Step 3: Authentication

Uptime Kuma uses a single admin account. The Socket.IO API requires these admin credentials (username/password) for maintenance window management.

Use the Uptime Kuma admin credentials in the .env file. The password should always be stored encrypted via Ansible Vault.

Monitor Discovery

Monitors are found automatically by FQDN hostname. No manual ID mapping needed.

The provider searches all monitors in Uptime Kuma and matches against:

  • Monitor name (e.g., 0046-20.cloud.bauer-group.com HTTP)
  • Monitor URL (e.g., https://0046-20.cloud.bauer-group.com)
  • Monitor hostname field (e.g., 0046-20.cloud.bauer-group.com)

Both the FQDN and short hostname are checked. If no matching monitor is found, the maintenance window step is silently skipped.

To override the hostname used for discovery, add to the .env file:

STATUS_MONITOR_HOSTNAME="custom-name.example.com"

Graceful Behavior

Situation Behavior
No .env file Skipped silently
URL or credentials empty Skipped silently
Status monitor unreachable Warning logged, updates proceed
Server not found in monitors Skipped silently
No provider script found Skipped silently
No updates available No maintenance window opened

Updates are never blocked by status monitor issues.

Post-Reboot

If a reboot is initiated, the maintenance window stays open. A systemd oneshot service (iac-maintenance-close.service) runs after boot and closes the window automatically.
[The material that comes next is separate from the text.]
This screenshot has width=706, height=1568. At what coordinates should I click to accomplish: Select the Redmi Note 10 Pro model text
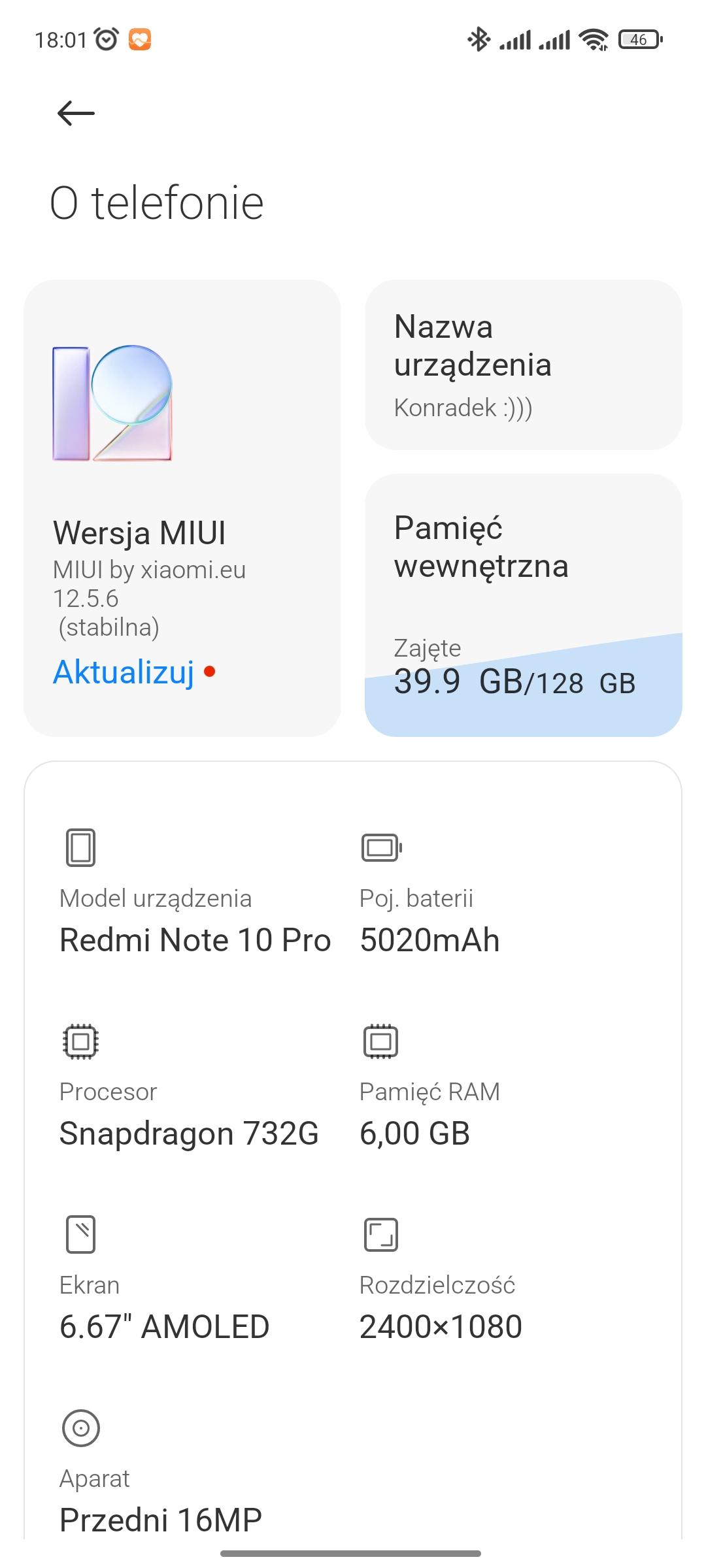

# Check if post-reboot service is enabled
systemctl is-enabled iac-maintenance-close.service

# Check if a maintenance window is still open
cat /var/lib/iac-ansible/maintenance-state

# Manually close a stuck maintenance window
/usr/local/sbin/iac-status-monitor.sh stop

Adding a New Provider

  1. Create a Python script: roles/auto_update/files/providers/my-provider.py
  2. The script must:
    • Read STATUS_MONITOR_URL, STATUS_MONITOR_USERNAME, STATUS_MONITOR_PASSWORD, STATUS_MONITOR_HOSTNAME, STATUS_MONITOR_STATE_FILE from environment
    • Accept start or stop as first argument
    • Write the maintenance ID to STATUS_MONITOR_STATE_FILE on start
    • Delete STATUS_MONITOR_STATE_FILE on stop
    • Exit 0 on success, non-zero on failure
  3. Set the provider: auto_update_statusmon_provider: "my-provider"
  4. If the provider needs Python packages, add an install task to roles/auto_update/tasks/main.yml.

Schedule Examples

Change Update to Weekly (Saturday 01:00)

auto_update_cron_minute: "0"
auto_update_cron_hour: "1"
auto_update_cron_weekday: "6"

Reboot Every Day (if needed)

auto_update_reboot_cron_weekday: "*"

Disable Automatic Reboot

auto_update_reboot_enabled: false

Disable ansible-pull in Chain

auto_update_chain_ansible_pull: false

Package Blacklisting

Exclude specific packages from updates:

auto_update_blacklist:
  - docker-ce
  - docker-ce-cli
  - kubelet
  - kubeadm

Monitoring

Check maintenance chain logs:

tail -f /var/log/auto-update.log

Check if reboot is pending:

# Debian/Ubuntu
test -f /var/run/reboot-required && echo 'Reboot needed' || echo 'OK'

# RedHat
needs-restarting -r

Check cron jobs:

crontab -l | grep IAC

Check status monitor state:

# Is a maintenance window currently open?
cat /var/lib/iac-ansible/maintenance-state 2>/dev/null || echo "No active window"

# Manually test the status monitor integration
/usr/local/sbin/iac-status-monitor.sh start
/usr/local/sbin/iac-status-monitor.sh stop